Minimum number of records for a Similarity model

Johan H
Tera Contributor

We have a use case where we want to predict skills per group for a smaller number of groups, 16 at the moment. The groups are the traditional IT groups such as Network, Server, Voice and so on.

 

I assume, me being a ServiceNow developer with less than 1 year of experience, that I need one similarity model per group targeting a specific set of skills.

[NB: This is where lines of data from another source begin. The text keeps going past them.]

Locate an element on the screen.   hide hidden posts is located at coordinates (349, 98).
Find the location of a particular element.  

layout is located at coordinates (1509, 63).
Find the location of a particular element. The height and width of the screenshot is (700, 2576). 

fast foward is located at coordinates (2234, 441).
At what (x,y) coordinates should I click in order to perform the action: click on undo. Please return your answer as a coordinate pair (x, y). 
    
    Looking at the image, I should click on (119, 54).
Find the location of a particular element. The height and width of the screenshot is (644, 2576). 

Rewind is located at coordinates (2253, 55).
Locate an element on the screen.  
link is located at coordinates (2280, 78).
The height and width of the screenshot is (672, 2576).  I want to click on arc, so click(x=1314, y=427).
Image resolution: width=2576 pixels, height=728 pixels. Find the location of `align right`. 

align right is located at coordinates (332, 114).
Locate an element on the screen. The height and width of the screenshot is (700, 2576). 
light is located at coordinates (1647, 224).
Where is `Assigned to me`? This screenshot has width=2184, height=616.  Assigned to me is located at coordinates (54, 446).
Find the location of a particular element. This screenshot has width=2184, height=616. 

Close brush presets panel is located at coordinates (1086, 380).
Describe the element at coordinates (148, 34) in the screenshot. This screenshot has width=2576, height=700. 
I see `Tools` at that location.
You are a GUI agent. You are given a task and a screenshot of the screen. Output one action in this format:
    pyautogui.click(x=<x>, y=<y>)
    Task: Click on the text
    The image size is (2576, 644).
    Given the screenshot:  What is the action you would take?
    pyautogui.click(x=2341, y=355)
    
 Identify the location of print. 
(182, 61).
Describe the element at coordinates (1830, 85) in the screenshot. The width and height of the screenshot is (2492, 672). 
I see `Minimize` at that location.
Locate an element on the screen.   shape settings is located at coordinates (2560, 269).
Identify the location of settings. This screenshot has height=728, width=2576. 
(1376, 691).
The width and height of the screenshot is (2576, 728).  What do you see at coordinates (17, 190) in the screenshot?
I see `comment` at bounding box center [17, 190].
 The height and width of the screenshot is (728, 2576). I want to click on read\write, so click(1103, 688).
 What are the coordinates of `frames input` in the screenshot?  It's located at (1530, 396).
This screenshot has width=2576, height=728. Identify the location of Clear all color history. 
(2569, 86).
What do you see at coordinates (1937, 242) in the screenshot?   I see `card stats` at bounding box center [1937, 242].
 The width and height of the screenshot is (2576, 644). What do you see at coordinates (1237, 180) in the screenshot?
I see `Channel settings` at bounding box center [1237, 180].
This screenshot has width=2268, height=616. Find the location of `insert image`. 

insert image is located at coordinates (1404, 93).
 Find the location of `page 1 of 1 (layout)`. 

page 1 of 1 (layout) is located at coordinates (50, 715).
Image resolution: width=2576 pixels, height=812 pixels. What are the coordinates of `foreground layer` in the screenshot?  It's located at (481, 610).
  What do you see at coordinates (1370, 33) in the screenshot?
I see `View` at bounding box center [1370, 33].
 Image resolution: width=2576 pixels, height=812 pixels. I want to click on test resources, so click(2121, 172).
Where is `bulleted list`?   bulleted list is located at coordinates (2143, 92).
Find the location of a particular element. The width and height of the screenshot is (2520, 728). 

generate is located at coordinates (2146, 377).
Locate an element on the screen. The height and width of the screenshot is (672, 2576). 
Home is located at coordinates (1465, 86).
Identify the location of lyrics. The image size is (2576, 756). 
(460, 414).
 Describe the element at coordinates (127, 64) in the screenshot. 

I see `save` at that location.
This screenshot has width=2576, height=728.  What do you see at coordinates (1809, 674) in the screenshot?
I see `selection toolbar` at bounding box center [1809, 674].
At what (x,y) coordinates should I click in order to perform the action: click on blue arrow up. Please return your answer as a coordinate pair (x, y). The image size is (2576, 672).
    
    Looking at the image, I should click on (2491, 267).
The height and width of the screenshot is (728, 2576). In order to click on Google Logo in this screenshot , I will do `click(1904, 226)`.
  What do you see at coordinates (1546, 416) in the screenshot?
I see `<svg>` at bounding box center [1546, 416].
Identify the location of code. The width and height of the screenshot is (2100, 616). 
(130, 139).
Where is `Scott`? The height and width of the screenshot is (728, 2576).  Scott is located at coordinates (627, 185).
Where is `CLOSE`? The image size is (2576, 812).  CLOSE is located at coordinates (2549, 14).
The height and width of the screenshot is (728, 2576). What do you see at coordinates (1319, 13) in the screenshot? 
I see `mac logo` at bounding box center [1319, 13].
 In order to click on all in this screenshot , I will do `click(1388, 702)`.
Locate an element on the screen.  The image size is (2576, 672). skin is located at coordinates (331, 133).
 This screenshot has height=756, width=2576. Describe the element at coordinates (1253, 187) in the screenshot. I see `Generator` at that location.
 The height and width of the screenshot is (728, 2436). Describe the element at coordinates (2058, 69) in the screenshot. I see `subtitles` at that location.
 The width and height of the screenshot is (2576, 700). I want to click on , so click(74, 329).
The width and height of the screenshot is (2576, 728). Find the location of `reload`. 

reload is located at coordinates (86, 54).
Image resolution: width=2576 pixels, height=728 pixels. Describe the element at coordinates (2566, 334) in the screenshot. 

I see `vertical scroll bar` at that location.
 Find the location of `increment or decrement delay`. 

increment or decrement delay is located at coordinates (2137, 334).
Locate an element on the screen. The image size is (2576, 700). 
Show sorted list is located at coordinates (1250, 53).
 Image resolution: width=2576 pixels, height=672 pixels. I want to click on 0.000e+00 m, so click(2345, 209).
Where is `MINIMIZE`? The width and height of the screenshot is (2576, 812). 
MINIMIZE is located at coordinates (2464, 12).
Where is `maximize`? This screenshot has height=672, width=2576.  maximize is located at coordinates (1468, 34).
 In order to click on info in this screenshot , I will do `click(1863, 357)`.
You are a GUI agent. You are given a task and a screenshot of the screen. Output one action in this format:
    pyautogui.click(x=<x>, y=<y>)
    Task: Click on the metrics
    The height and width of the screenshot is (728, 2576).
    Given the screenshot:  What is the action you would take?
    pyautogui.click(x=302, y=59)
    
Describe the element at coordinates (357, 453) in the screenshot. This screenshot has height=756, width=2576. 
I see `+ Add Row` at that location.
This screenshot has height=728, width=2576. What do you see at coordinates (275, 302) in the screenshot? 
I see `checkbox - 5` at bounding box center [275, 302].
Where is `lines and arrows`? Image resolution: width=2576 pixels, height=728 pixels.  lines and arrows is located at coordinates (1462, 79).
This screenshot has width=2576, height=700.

And yes, I've created one skill type per team. So, as the incidents are dispatched to the team in scope, PI predicts the skill from a subset of our skills based on short description.

 

Now, all groups will not have the 10 skills required to setup and train a similarity model. You can change the value through glide.platform_ml.api.min_similarity_window_records, which I'm tempted to do. 5 seams like a more reasonable number from this perspective. Less than 5 skills, then all group members should be able to cover al types ot tickets assigned to them.

 

But, from the more experienced developers out there, what are the down sides tweaking this number from 10 to 5? I assume less accurate predictions for the models, anything else?

5 REPLIES 5

Johan H
Tera Contributor

Please correct me if I'm wrong, but similarity models doesn't have a configurable output field.

 

Our similarity models compare the keywords from the cmn_skill to the short_description from the incident as test table. Each team involved have its own similarity model where each model only looks at skills configured with the skill level type related to the team. So each team have their own set of skills.

 

The question now is IF I should create separate word corpus for each team only looking at closed incident assigned to the specific team last 6 months, or if I get the same accuracy using one word corpus for all models filtering on all closed incident last 6 months.

 

The linked skill is not stored on the task object but in table task_m2m_skill.